A’Ibom Urged to Give Priority to Diabetes Patient

A’Ibom Urged to Give Priority to Diabetes Patient


Okon Bassey in Uyo

In order to check the high rate of death among the diabetes patients in the state, the Akwa Ibom State Government has been urged to give the desired attention to diabetes cases like it’d doing to HIV and other diseases in the state.

The Akwa Ibom State Coordinator of Diabetes Association of Nigeria, Dr. Sam Onung, said a survey had indicated that more people die in the state from diabetes than HIV, tuberculosis and malaria combined together.

Onung, a consultant physician and endocrinologist, also urged public-spirited individuals to come to the aid of diabetes cases by providing free medical treatment or subsidised treatment and tests.

The diabetes expert made the call during an interview with journalists in Uyo yesterday during the activities to mark this year’s World Diabetes Day with the theme: ‘Education to protect tomorrow.’

He said: “We are calling on the government and other good-spirited individuals to prevent our patients from dying as we are not giving diabetes the kind of attention it deserves.

“Diabetes is killing more people than HIV; we need to give diabetes the kind of attention we are giving to HIV so that patients will not be dying out of the inability to afford their medications and do their laboratory tests to enable them live normally.
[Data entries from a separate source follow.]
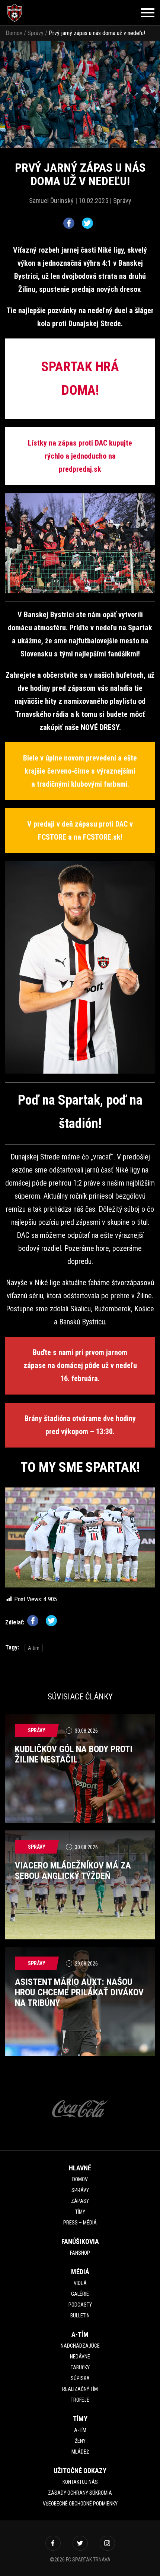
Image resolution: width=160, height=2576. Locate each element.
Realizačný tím (80, 2389)
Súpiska (80, 2378)
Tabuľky (80, 2367)
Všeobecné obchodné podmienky (80, 2504)
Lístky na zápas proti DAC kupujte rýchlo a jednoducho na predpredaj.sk (80, 456)
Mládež (80, 2452)
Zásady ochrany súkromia (80, 2493)
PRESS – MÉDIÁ (80, 2223)
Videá (80, 2283)
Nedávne (80, 2357)
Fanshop (80, 2253)
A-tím (33, 1648)
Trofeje (80, 2400)
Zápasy (80, 2201)
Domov (14, 33)
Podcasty (80, 2305)
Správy (36, 33)
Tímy (80, 2212)
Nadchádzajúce (80, 2346)
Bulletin (80, 2316)
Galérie (80, 2294)
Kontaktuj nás (80, 2482)
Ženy (80, 2441)
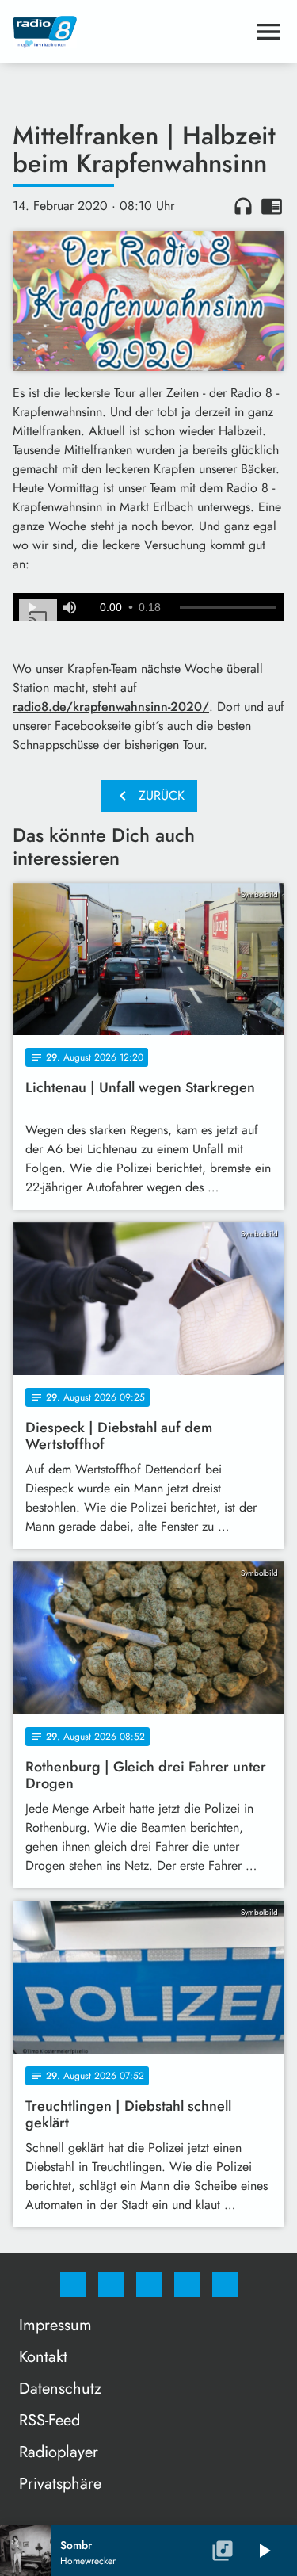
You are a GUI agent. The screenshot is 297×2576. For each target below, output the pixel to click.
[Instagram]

“In Akwa Ibom State, we have up to 10 percent of the population living with diabetes, so in a population of a about six million people in state, we have nothing less than 600,000 people living with diabetes, some of whom are dying because they don’t have money to cater for themselves.

“We need help from the government and public-spirited individuals and organisations to avoid the needless death of members.”

Onung said this year’s Diabetes Awareness Day was celebrated at the General Hospital, Iquita in Oron local Government Area of the state, adding that 510 people were screened during the exercise.

He explained that this year’s theme was deliberately chosen because there was the need to let the people know about diabetes, its signs and symptoms and the need for the public to go for blood sugar test, and for those living with the condition to know how to cope to avoid needless deaths.

“In the time of our forefathers, those ones used to be very active, they could trek a long distance to their farms as a form of exercise. They used to eat natural foods, fruits, vegetables, not preserved fast and junk food which is considered unhealthy.

“By the time you combine physical inactivity and unhealthy diet, with increase stress these days, we are bound to have more people coming down with diabetes,” he noted.